● Righe di origine:
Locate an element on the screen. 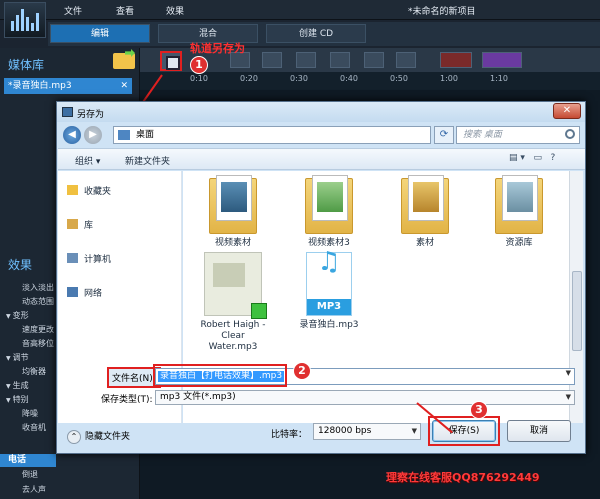  media-item-label: *录音独白.mp3 is located at coordinates (40, 86).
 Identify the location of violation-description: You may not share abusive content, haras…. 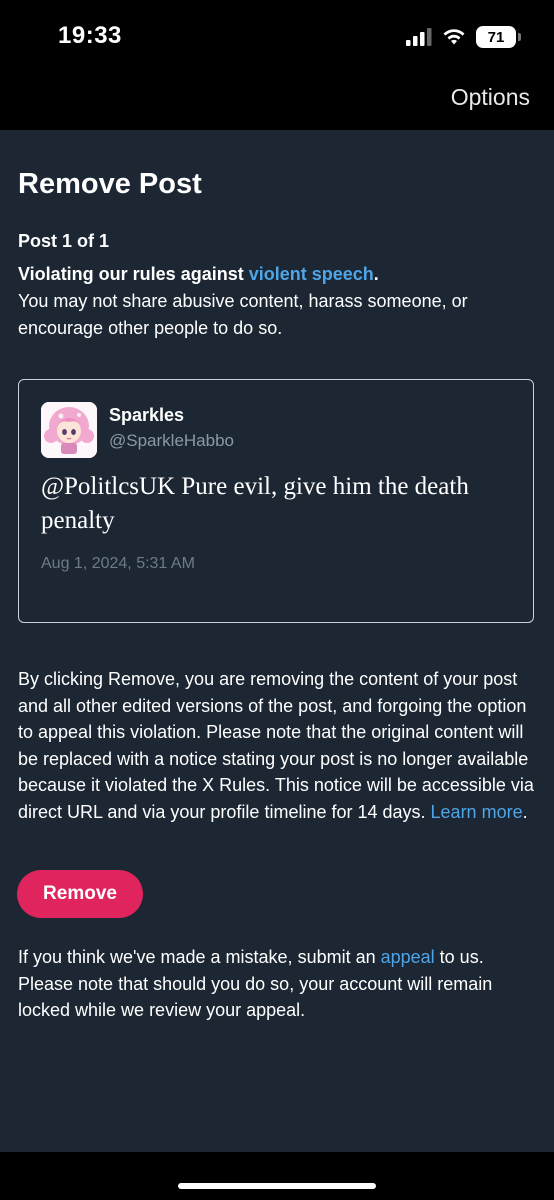
(243, 314).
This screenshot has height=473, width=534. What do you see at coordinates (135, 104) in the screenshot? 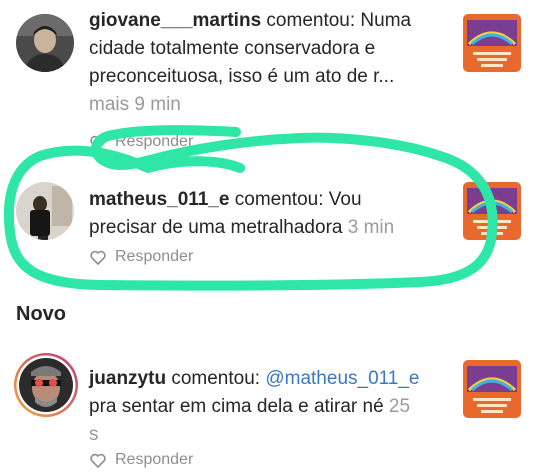
I see `timestamp: mais 9 min` at bounding box center [135, 104].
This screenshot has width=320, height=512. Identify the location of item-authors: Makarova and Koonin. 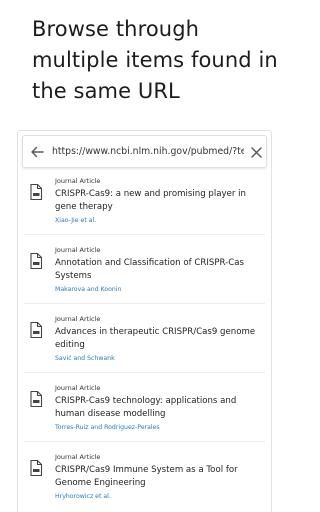
(88, 290).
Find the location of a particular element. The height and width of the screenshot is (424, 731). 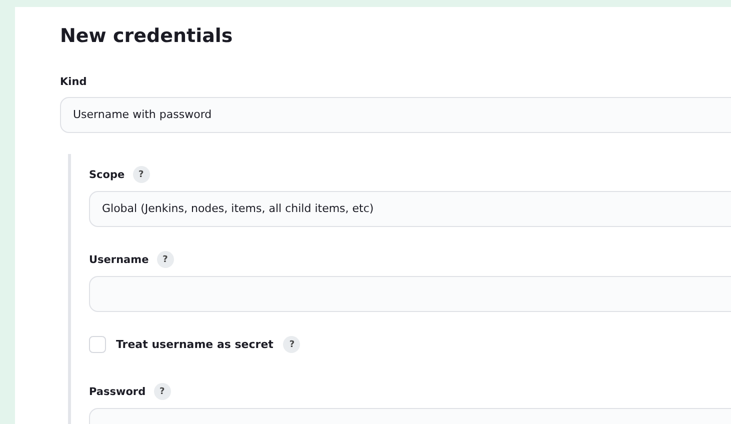

page-title: New credentials is located at coordinates (147, 36).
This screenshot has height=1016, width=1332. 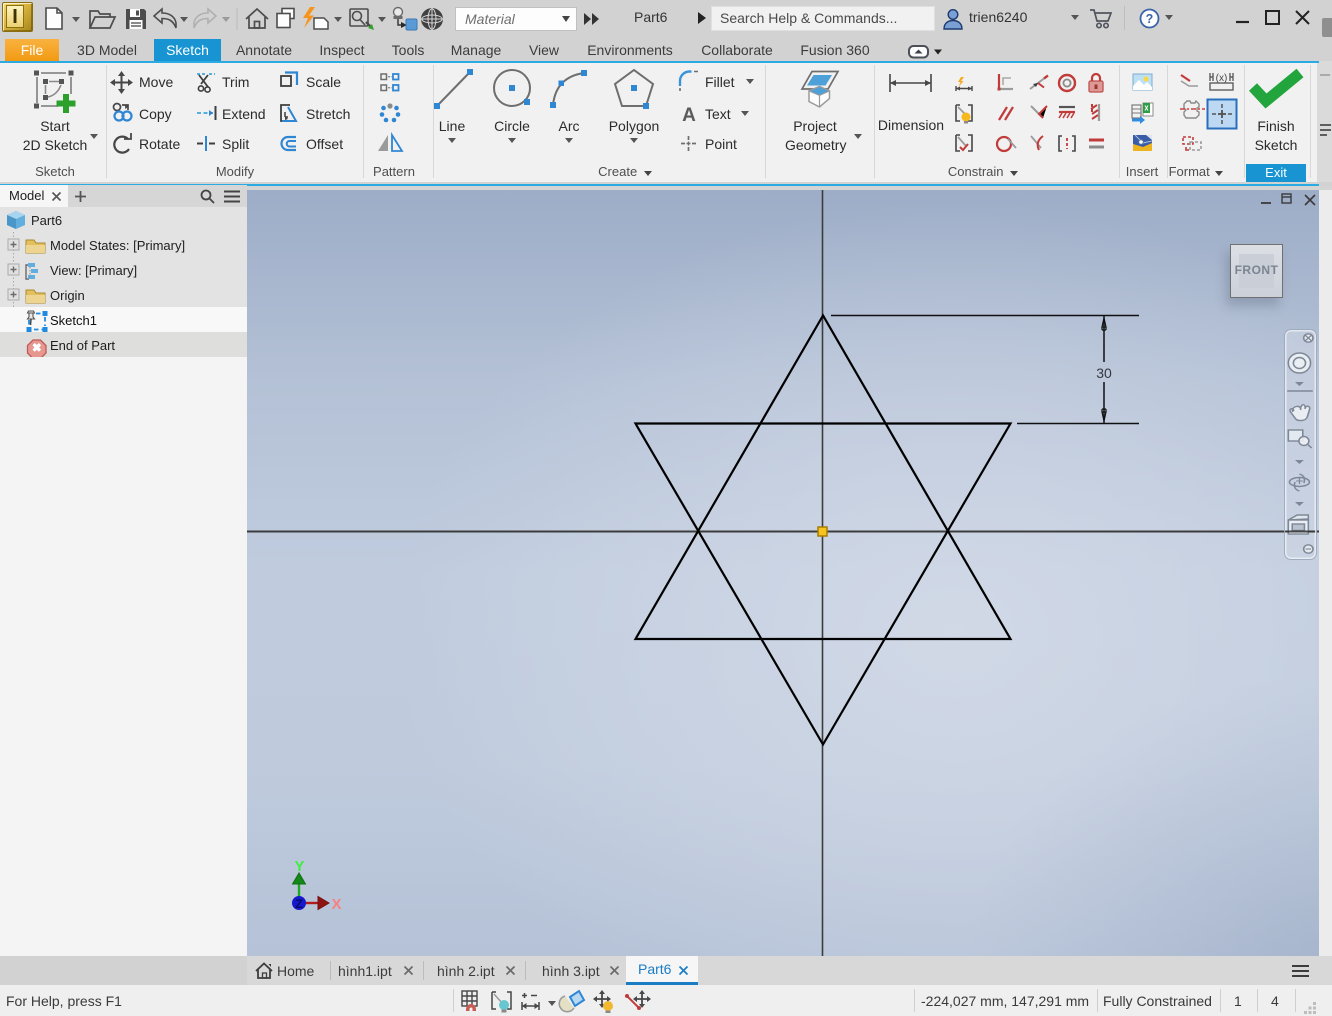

● COMPITO: Riporta senza modifiche il tratto che va dalla riga contenente "Find the location" fino alla fine delle righe di origine, estremi inclusi, lasciando fuori le immagini.

● RISPOSTA:
Find the location of a particular element. The height and width of the screenshot is (424, 731). 

page-title: New credentials is located at coordinates (147, 36).
This screenshot has height=1016, width=1332. 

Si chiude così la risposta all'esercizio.